▶ _Requirement_
Reproduce all records word for word.

*** Data provided ***

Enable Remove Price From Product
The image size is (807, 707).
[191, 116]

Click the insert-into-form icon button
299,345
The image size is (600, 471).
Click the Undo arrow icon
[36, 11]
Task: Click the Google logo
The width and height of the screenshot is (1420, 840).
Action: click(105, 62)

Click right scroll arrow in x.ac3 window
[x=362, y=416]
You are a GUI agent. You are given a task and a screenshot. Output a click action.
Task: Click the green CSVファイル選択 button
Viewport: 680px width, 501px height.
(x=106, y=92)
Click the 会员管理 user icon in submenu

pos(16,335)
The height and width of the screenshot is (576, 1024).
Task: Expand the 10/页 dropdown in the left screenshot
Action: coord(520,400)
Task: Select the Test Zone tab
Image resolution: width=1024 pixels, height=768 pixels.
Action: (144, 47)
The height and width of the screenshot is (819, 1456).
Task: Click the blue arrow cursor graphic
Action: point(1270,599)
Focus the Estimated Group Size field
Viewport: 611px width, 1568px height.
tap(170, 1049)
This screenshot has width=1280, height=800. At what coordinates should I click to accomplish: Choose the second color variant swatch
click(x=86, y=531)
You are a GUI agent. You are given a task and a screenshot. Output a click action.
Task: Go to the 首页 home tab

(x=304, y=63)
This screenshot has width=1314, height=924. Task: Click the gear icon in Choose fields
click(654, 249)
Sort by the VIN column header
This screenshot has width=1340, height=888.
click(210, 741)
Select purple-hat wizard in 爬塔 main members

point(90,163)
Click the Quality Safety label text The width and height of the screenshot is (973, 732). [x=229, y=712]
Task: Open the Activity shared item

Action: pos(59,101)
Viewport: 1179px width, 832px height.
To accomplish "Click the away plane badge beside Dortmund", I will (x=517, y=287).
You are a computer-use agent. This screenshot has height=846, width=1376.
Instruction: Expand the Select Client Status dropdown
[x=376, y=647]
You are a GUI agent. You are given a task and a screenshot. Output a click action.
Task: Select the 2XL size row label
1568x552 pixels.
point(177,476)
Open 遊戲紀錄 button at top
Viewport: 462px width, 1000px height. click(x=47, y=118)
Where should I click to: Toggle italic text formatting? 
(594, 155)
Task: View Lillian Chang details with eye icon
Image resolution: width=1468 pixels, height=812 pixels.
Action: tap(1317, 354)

*** End of Data provided ***

▶ _Your solution_
Enable Remove Price From Product
The image size is (807, 707).
[191, 116]

Click the insert-into-form icon button
299,345
The image size is (600, 471).
Click the Undo arrow icon
[36, 11]
Task: Click the Google logo
The width and height of the screenshot is (1420, 840).
Action: click(105, 62)

Click right scroll arrow in x.ac3 window
[x=362, y=416]
You are a GUI agent. You are given a task and a screenshot. Output a click action.
Task: Click the green CSVファイル選択 button
Viewport: 680px width, 501px height.
(x=106, y=92)
Click the 会员管理 user icon in submenu

pos(16,335)
The height and width of the screenshot is (576, 1024).
Task: Expand the 10/页 dropdown in the left screenshot
Action: coord(520,400)
Task: Select the Test Zone tab
Image resolution: width=1024 pixels, height=768 pixels.
Action: (144, 47)
The height and width of the screenshot is (819, 1456).
Task: Click the blue arrow cursor graphic
Action: point(1270,599)
Focus the Estimated Group Size field
Viewport: 611px width, 1568px height.
tap(170, 1049)
This screenshot has width=1280, height=800. At what coordinates should I click to accomplish: Choose the second color variant swatch
click(x=86, y=531)
You are a GUI agent. You are given a task and a screenshot. Output a click action.
Task: Go to the 首页 home tab

(x=304, y=63)
This screenshot has width=1314, height=924. Task: Click the gear icon in Choose fields
click(654, 249)
Sort by the VIN column header
This screenshot has width=1340, height=888.
click(210, 741)
Select purple-hat wizard in 爬塔 main members

point(90,163)
Click the Quality Safety label text The width and height of the screenshot is (973, 732). [x=229, y=712]
Task: Open the Activity shared item

Action: pos(59,101)
Viewport: 1179px width, 832px height.
To accomplish "Click the away plane badge beside Dortmund", I will (x=517, y=287).
You are a computer-use agent. This screenshot has height=846, width=1376.
Instruction: Expand the Select Client Status dropdown
[x=376, y=647]
You are a GUI agent. You are given a task and a screenshot. Output a click action.
Task: Select the 2XL size row label
1568x552 pixels.
point(177,476)
Open 遊戲紀錄 button at top
Viewport: 462px width, 1000px height. click(x=47, y=118)
Where should I click to: Toggle italic text formatting? 
(594, 155)
Task: View Lillian Chang details with eye icon
Image resolution: width=1468 pixels, height=812 pixels.
Action: tap(1317, 354)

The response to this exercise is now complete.